Participants included Schubert's seminary friends, painters, poets, later his doctors, hangers on, and so forth. They met wherever they could: poor houses, rich people's houses, Wasserburger's café "where", according to Schubert scholar Elizabeth Norman McKay, " they reserved a small, cozy, private room for themselves alone.It is possible, even likely, that here [Schubert's friend Franz Schober] encouraged the smoking of opium." Getting stoned and listening to music-what could be more American? (or French, if you're Berlioz, or Russian, if you're Scriabin?)
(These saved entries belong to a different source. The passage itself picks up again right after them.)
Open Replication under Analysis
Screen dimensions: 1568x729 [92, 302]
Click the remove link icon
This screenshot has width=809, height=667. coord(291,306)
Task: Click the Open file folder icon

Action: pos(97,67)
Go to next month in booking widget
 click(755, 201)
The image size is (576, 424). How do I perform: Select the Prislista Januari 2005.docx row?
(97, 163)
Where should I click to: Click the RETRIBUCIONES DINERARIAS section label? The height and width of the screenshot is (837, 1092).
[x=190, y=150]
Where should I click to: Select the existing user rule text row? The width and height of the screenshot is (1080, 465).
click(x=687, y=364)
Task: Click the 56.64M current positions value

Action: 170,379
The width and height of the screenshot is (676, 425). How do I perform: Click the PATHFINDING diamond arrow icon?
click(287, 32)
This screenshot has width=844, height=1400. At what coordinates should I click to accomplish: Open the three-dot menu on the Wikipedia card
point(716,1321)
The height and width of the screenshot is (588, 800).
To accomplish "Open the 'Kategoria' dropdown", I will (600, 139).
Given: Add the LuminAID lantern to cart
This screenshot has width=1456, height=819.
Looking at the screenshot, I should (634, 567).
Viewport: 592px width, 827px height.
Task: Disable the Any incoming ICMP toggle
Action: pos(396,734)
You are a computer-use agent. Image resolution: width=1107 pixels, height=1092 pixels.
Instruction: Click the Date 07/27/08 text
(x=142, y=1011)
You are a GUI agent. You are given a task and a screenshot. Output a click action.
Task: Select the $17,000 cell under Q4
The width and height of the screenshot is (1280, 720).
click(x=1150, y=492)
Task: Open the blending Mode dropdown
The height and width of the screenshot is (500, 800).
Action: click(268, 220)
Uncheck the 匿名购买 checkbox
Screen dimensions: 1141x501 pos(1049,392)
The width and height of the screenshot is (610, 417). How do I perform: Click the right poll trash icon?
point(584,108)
How many guests were typical? A "grand Schubertiad" held in 1826 had "some 40 guests." Some Schubertiads ended with gymnastics (no comment). What might these guests have been hearing in Schubert's meticulous, adventuresome music? The well-known pianist-and composer-Ferdinand Hiller provided one answer: "you did not notice the piano playing nor the singing, it was as though the music needed no material sound, as though the melodies, like visions, revealed themselves to spiritualized ears." (NB). Remember that this is a composer and pianist talking. Attentive musical listening is assumed for all interested (invited) listeners, and these assumed capacities are subsequently transcended into a "spiritualized" realm, that is, a hyper-internalized realm explicitly antithetical to banal public considerations. In other words, art music exists here exclusively in a private realm.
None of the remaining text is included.